The increased adoption of telemedicine during the COVID-19 pandemic raised the rate of completed primary care visits for Black patients by 10 percent, according to a study published May 2 in Telemedicine and e-Health.
Researchers from the Philadelphia-based Perelman School of Medicine at the University of Pennsylvania compared appointment completion rates for Black patients with those for non-Black patients in 2020 as compared with those in 2019 using data from Penn Medicine's EHR system.
The findings showed that completed primary care visits rose from about 70 percent among Black patients before the arrival of COVID-19 to over 80 percent in 2020. This means, the equity gap of at least 10 percent disappeared at Penn Medicine practices after telemedicine was widely adopted.

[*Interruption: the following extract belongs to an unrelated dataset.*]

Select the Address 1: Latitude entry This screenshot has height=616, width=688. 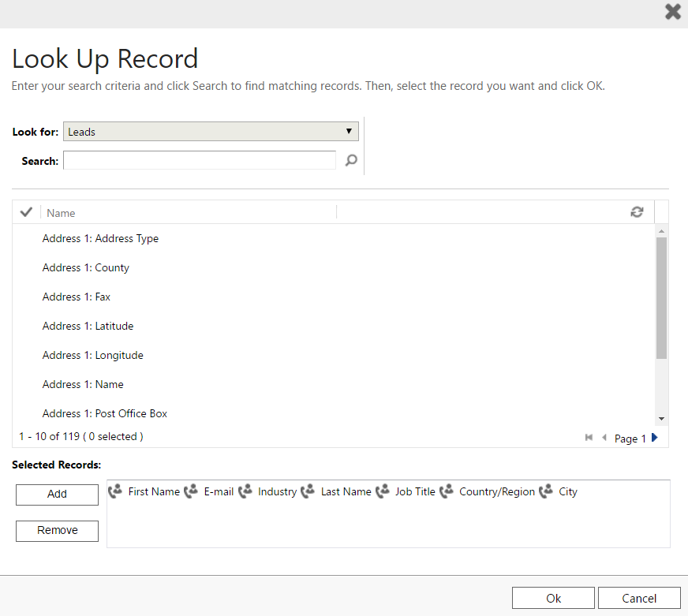(88, 327)
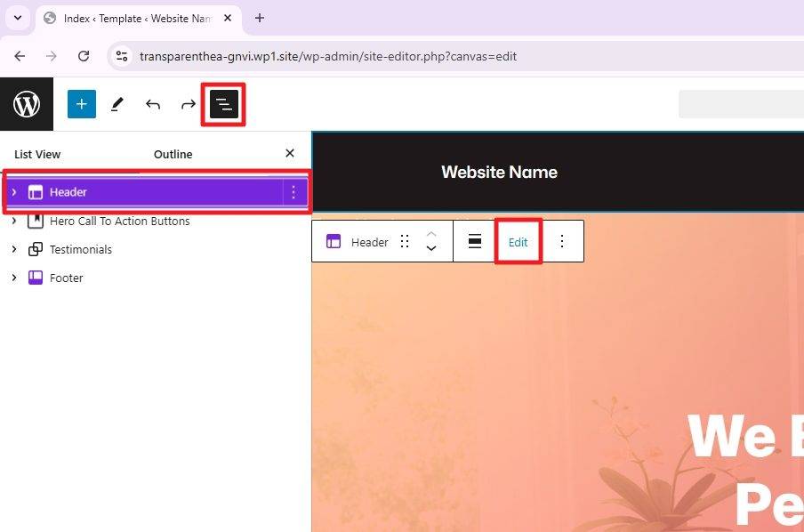Toggle the List View document overview button
804x532 pixels.
tap(224, 105)

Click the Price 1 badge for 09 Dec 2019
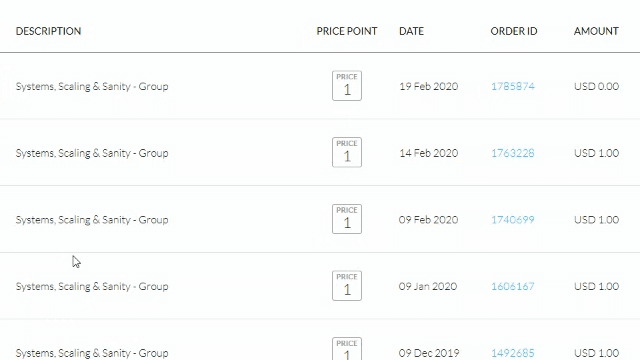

"The specific time periods where we saw significant gains made by Black patients came when telemedicine was well-established in our health system," said Krisda Chaiyachati, MD, senior author of the study and assistant professor of medicine at Penn Medicine. "This does not appear to be a coincidence."
Data also showed that Black patients were more inclined to use telemedicine for primary care visits than non-Black patients. Roughly 33 percent of Black patients' 2020 appointments were completed via telemedicine, with 25 percent occurring via telemedicine for non-Black patients.
"As the healthcare sector — policymakers, payers, providers and patients — continue to develop the role telemedicine may play in healthcare's future, understanding how it can be a mechanism for improving equity is an important dimension to consider," said Dr. Chaiyachati.
Even once in-office appointments returned, the inequities in primary care visits stayed erased, indicating that telemedicine has potential to be a long-term tool for equity, according to the study.